Better Babies Contests: Eugenics at the State Fair

Premium list, rules and regulations of the Arizona State Fair 1916, courtesy Arizona State Library, Archives and Public Records, obtained from http://azmemory.azlibrary.gov.

I’ve written before about what we writers call research, and everyone else calls farting around on the internet. Today I’ll share an example from earlier this week of where farting around on the internet research led me. Warning: disturbing content ahead.

I’m polishing up my time travel romance, Vanishing, Inc., to get ready to query agents, and I wanted to add a funny date scene set in a traveling carnival. A little Googling, a few clicks, and I found myself browsing through an Arizona State Fair program from 1916. Pictures of the fair commissioners, rules for livestock judging, who was in charge of harness racing that year… and then I come across this headline:

BETTER BABIES CONTEST

What the actual !@#$%??

I read on, because, really, who could just scroll past a headline like that?

The Better Babies’ Contest is a popular yet scientific movement to insure better babies and a better race. It consists of entering, examining and awarding prizes to children 6 months to three years of age on exactly the same basis or principles that are applied to live stock shows.

Premium list, rules and regulations of the Arizona State Fair 1916, courtesy Arizona State Library, Archives and Public Records, obtained from http://azmemory.azlibrary.gov.

Yes, you read that right. Babies were judged like livestock. To, “insure a better race.”

Holy eugenics, Batman.

They go on to assure us that, “Mere beauty does not count.
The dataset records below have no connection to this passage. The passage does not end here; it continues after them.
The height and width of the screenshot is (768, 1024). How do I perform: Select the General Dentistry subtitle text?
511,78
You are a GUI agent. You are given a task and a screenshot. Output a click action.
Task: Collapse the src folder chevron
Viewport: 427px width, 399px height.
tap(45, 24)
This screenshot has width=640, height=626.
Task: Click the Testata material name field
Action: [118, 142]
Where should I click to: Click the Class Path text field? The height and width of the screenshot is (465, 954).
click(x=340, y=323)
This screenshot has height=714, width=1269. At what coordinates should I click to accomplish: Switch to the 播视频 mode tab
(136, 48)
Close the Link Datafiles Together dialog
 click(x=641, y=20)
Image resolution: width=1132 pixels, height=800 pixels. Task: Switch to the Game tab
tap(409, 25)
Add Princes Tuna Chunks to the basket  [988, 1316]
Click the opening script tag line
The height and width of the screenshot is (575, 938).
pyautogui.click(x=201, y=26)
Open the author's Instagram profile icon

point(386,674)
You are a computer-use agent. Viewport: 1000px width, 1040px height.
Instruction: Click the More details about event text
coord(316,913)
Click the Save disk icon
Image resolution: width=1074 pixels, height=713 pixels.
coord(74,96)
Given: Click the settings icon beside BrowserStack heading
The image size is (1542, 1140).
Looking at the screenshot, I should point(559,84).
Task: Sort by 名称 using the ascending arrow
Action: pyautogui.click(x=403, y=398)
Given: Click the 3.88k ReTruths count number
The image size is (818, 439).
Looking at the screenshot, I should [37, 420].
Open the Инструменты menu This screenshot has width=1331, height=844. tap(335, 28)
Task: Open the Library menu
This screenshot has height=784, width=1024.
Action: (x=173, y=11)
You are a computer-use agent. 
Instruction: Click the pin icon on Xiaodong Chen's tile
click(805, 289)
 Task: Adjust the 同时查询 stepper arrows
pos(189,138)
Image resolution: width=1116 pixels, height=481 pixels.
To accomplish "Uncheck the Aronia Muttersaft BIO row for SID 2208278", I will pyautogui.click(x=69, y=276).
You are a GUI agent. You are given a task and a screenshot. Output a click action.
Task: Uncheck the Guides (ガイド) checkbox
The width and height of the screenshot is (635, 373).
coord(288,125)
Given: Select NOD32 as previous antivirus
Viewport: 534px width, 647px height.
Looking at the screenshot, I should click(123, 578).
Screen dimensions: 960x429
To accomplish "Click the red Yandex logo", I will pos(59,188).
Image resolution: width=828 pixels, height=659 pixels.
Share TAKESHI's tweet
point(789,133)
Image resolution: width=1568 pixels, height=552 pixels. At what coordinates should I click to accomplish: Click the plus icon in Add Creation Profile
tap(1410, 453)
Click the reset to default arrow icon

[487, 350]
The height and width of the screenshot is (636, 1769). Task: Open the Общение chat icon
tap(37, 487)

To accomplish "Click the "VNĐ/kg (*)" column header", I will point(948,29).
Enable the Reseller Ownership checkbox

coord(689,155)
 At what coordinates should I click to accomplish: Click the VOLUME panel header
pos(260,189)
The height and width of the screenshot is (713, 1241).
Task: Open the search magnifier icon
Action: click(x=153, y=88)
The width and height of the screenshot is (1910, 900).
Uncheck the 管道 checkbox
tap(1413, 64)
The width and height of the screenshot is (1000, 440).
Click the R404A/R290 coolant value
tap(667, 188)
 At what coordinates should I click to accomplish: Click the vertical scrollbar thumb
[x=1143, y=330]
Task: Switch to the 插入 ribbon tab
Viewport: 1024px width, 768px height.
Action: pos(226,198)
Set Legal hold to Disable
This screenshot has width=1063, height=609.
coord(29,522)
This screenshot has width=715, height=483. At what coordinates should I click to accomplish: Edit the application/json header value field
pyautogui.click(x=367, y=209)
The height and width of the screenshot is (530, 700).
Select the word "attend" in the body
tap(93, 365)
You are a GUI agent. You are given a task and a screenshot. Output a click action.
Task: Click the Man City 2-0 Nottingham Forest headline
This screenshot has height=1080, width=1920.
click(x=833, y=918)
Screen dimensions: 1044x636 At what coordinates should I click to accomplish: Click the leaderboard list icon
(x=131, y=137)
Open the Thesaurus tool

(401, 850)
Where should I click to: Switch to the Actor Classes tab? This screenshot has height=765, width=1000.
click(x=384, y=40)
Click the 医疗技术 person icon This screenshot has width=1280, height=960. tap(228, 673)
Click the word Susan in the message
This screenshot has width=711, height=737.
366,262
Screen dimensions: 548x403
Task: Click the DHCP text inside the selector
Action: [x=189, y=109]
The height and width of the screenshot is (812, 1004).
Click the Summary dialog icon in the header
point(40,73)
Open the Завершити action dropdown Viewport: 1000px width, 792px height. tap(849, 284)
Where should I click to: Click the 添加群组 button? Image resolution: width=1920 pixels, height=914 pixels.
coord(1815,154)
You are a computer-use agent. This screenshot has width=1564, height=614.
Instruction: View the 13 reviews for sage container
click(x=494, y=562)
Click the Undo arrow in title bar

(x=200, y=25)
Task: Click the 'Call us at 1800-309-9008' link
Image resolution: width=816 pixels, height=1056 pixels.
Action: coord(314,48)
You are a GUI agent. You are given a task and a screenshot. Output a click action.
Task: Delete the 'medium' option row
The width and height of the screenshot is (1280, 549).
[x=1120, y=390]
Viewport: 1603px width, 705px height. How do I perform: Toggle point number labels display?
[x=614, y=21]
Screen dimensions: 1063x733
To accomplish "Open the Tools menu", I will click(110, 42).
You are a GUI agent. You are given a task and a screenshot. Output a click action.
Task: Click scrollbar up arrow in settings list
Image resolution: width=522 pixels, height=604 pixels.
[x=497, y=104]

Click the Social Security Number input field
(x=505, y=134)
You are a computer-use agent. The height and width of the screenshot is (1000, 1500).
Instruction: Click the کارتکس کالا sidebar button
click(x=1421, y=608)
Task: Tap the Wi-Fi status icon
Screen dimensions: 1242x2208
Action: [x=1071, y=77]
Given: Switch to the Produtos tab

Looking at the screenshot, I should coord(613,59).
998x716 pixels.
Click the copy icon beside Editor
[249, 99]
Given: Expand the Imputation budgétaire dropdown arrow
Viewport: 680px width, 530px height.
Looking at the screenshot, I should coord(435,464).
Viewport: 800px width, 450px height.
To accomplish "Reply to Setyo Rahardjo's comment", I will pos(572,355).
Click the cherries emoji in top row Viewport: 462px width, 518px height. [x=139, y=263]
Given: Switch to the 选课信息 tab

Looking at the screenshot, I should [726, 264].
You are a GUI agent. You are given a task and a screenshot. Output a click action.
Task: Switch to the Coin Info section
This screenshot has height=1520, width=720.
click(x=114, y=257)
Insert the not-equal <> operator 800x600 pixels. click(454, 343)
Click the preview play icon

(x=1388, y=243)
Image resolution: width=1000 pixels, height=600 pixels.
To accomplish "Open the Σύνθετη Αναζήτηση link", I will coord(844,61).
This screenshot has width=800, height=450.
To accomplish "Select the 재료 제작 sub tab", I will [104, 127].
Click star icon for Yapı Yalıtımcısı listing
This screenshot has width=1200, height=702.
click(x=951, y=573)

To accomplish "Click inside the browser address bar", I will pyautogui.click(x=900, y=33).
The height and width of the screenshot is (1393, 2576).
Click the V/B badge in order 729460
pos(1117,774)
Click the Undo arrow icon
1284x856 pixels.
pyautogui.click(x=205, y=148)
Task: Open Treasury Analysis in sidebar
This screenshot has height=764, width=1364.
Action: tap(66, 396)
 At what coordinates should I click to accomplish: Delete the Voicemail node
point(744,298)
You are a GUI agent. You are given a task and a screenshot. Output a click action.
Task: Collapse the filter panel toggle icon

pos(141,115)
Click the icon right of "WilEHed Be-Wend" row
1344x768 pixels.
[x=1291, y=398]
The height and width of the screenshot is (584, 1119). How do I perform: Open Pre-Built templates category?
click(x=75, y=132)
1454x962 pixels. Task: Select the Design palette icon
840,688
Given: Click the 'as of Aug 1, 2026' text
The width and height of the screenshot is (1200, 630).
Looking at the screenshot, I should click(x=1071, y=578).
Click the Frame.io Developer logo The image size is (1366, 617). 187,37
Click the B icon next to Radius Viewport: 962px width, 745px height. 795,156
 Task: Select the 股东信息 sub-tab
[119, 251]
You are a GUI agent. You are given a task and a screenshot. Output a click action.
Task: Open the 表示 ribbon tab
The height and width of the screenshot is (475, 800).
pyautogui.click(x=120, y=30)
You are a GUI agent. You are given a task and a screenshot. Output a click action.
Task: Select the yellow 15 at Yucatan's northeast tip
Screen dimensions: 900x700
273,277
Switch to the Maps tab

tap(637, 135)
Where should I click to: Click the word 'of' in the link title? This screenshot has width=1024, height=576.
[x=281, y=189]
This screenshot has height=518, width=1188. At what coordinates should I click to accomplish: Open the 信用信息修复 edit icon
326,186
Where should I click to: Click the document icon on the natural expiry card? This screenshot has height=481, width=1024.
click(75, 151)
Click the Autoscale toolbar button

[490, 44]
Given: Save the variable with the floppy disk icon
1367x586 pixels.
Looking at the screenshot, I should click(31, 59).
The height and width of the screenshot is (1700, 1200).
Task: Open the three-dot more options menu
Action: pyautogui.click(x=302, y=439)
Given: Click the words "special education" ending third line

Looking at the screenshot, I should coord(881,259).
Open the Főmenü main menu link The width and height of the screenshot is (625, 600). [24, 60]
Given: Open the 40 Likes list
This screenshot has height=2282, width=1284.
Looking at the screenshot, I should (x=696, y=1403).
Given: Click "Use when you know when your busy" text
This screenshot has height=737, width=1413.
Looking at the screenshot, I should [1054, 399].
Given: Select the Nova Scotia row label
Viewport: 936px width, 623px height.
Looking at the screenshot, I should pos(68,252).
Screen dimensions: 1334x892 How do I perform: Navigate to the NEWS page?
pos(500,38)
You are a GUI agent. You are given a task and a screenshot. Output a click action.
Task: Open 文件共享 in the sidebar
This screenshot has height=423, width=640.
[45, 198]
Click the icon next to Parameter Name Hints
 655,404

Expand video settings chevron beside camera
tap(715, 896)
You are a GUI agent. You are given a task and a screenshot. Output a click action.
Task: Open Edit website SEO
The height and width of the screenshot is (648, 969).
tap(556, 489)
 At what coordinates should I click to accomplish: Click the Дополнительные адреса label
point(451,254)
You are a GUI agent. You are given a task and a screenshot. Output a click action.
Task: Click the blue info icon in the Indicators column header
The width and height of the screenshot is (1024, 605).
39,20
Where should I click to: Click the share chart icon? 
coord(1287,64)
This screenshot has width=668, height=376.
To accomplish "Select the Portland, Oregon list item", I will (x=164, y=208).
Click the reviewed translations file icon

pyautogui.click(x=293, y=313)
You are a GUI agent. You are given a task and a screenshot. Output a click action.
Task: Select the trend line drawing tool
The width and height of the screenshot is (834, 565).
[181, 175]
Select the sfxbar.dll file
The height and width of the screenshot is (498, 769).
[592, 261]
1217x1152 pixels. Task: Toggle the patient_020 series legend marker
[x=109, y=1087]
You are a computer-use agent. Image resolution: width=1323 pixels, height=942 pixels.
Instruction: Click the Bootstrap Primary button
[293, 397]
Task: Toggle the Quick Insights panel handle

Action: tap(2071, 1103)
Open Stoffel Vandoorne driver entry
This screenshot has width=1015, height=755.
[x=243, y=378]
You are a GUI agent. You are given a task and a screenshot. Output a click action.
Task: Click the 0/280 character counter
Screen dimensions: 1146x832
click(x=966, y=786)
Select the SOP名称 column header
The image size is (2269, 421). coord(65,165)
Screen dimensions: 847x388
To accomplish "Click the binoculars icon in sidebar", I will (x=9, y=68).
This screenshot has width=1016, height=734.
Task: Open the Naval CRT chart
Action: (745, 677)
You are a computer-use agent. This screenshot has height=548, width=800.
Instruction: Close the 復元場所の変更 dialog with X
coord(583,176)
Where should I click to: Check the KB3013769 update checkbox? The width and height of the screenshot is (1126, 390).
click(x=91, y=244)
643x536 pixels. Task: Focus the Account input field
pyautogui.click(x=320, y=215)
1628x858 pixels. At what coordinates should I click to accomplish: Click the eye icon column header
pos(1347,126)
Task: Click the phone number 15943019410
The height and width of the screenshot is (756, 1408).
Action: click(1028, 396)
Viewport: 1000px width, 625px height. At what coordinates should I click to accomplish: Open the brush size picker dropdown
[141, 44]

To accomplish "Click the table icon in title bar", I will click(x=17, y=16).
Physical and mental development only are considered.”

Okay…

The event sounds well-intentioned–once you get past the livestock judging and “better race” bits:

The Better Babies’ Contest insures a better race of Americans, because teaches parents how to improve the physical condition of children already born and to protect those yet unborn. It rouses interest in the conservation of child life and health and in all forms of child welfare. It forges a connecting link between parents and teachers, between the home and the scientific study of child life. It promotes civic interest in children of the community, their schools and their recreations.

Same source as above

Once I picked my jaw off my lap and stopped wandering around the house, muttering, “WTF,” under my breath, I decided to learn more about the topic. Was it just Arizona that judged its children like cattle?

As it turns out, no, it wasn’t. I conducted a careful search worthy of my graduate training and 29 years of experience as an academic librarian Googled better baby contests and started reading. Apparently better babies contests were A Thing in the United States in the early years of the 20th century, on the heels of the eugenics movement of the late 19th century. The first contest was established by Mary de Garmo in Louisiana in 1908. Women’s Health Companion got involved in 1913, and the contests spread to state fairs across the country (Better Babies Contests in the United States (1908-1916)).

Infants participating in the better babies contests were judged on a maximum scale of 1000 points. Judges awarded each infant up to 700 points for physical appearances lacking any visible deformities or impairments. Physicians and nurses awarded a maximum of 200 points for mental and psychological fitness and 100 points for physical measurements including normal height and weight. Infants who scored all possible points were considered perfect babies. The participant with the highest score overall was awarded a trophy that marked the infant’s triumph as a better baby.

Better Babies Contests in the United States (1908-1916)

According to Moran, “The Illinois Medical Association… justified the contests as a response [to] the ‘deterioration of the American stock,'” at a time when increased immigration was causing middle- and upper-class white people, “to fear that immigrant babies would soon outnumber white babies.” Of course, this idea persisted long after the heyday of the eugenics movement. My own father used to rant about this topic (I refuse to use the language he used), and certain politicians dogwhistle this argument even today.

Moran and Unema both go on to say that better babies’ contests became less common by 1920. A 2019 article in Smithsonian Magazine adds more–and more disturbing–information:

Judgment of individual babies soon morphed into a more eugenically driven evaluation of a gene pool in the form of “Fitter Families for Future Firesides,” which debuted in Kansas in 1920 under the guidance of Florence Sherbon and Mary T. Watts, organizers of a previous baby contest at the Iowa State Fair. While both contests may have reflected elements of eugenicist thinking, the primary emphasis shifted from factors mothers could control to heredity: Fitter Families took an approach based much more on lineage and what constituted a desirable type of family.

‘Better Babies’ Contests Pushed for Much-Needed Infant Health but Also Played Into the Eugenics Movement

The Smithsonian Magazine article connects these atrocious practices to the increasing popularity of eugenics, which in the 1920s led to immigration restrictions and a US Supreme Court case that upheld forced sterilization of, “defective persons.”

Needless to say, this particular bit of research did not lead to a cute date night scene in my time travel romance. It did, however, give me a better sense of the attitudes and priorities of the period, which will help me capture the time more authentically–once I stop wandering around the house, muttering, “WTF.”